When me and Daniel were together he couldn't take the fact that when we argued I would not make eye contact. I hate it so much. I turn over to my side to face him and he's giving me this look of concern.
Yn: There do be some times where I do miss being with him. He was my husband, but I know that there's a reason why we're not together so I'm letting him go. I don't want anyone at all right now
Daniel: So even if I wanted a second chance that wouldn't happen?
Yn: Daniel...you know regardless I have care for you, but I'm not in a healthy space right now
Daniel: I understand it's a weird place. But, Yn?
Yn: Yeah
Daniel: Do you have feelings for Jordan still?
I looked up at him with a confused look on my face.

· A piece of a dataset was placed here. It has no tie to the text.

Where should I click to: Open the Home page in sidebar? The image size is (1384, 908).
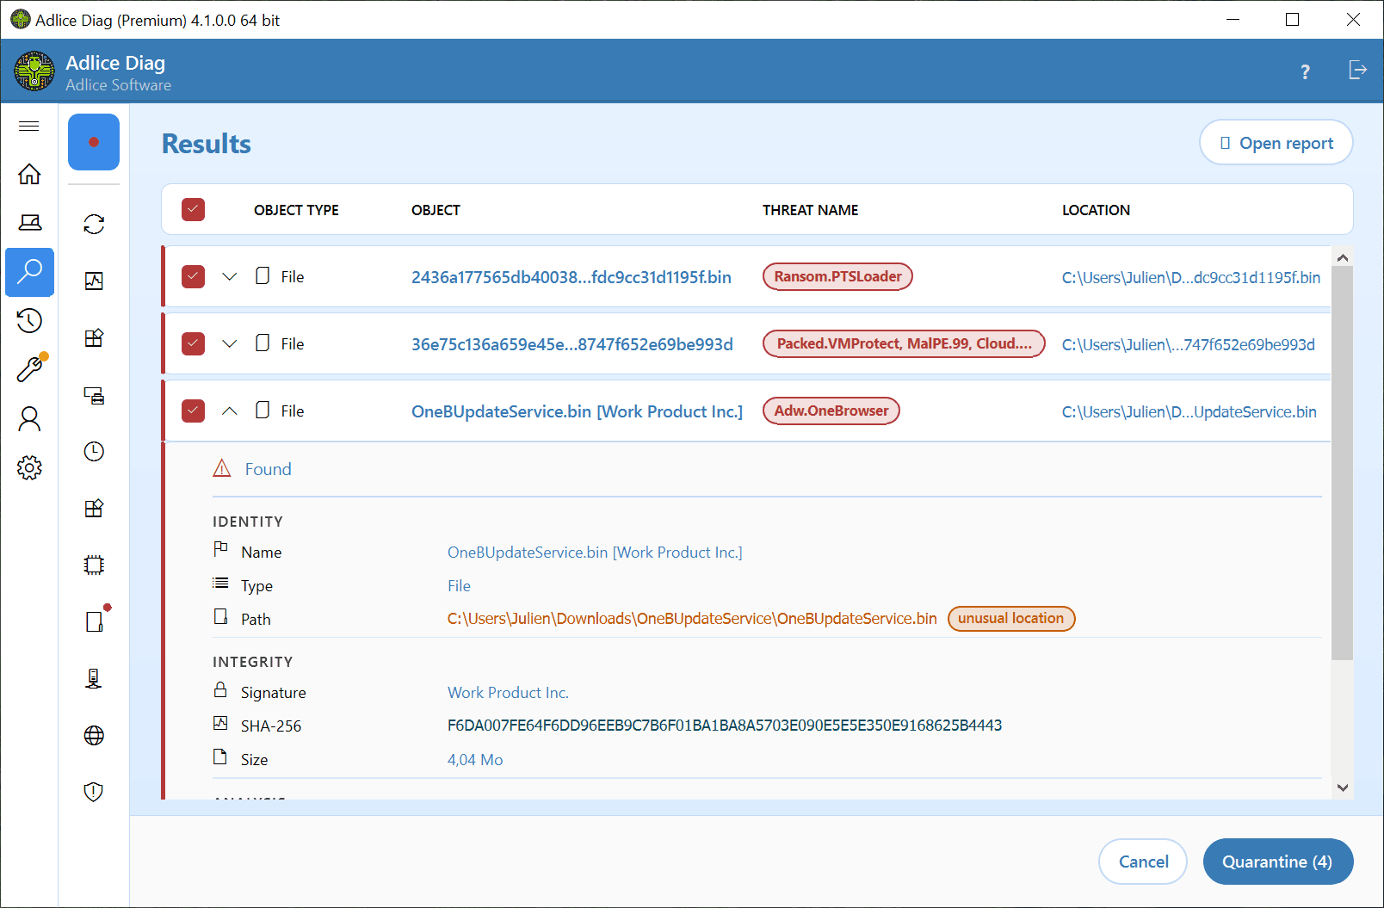29,174
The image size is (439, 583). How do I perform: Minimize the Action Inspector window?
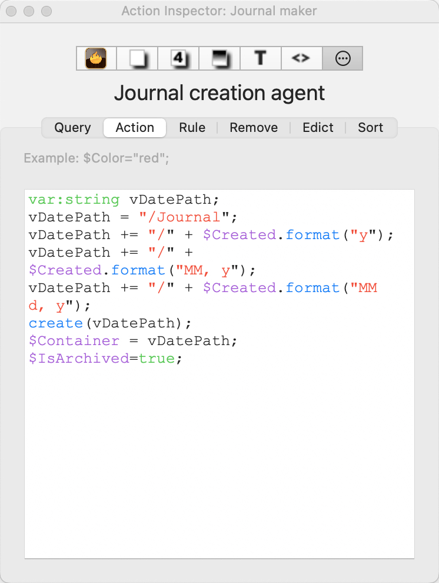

But then I softened up.
Yn: Sometimes I do... And then sometimes I just let it go. We had a great run, our marriage was perfect. But, he believed someone over me, he hurt me physically and mentally, and he didn't trust me. I can forgive him for all of that but I can't forget that.
Daniel: I understand. I just thought that you might be missing him.
Yn: What made you think that?
Daniel: You said it when you were drunk last night and drunk people never lie.
Damn I must've been drunk drunk.
Yn: lol oh... Well like I said it would be difficult to forget all of those things.
Daniel: You always gravitate towards him so I would think you would want him back.
Yn: So much has happened D. Like I said it would be difficult. I don't want to think about men FOR ONCE. I want to maintain myself. After losing my child, my adopted son has his own mother I realize I can't keep crying and hurting over these men. I deserve better so I'm going to get better.
Daniel: We'll I can support that. If you need anything I'm always here
Yn: I appreciate it and thanks for not taking advantage of me last night.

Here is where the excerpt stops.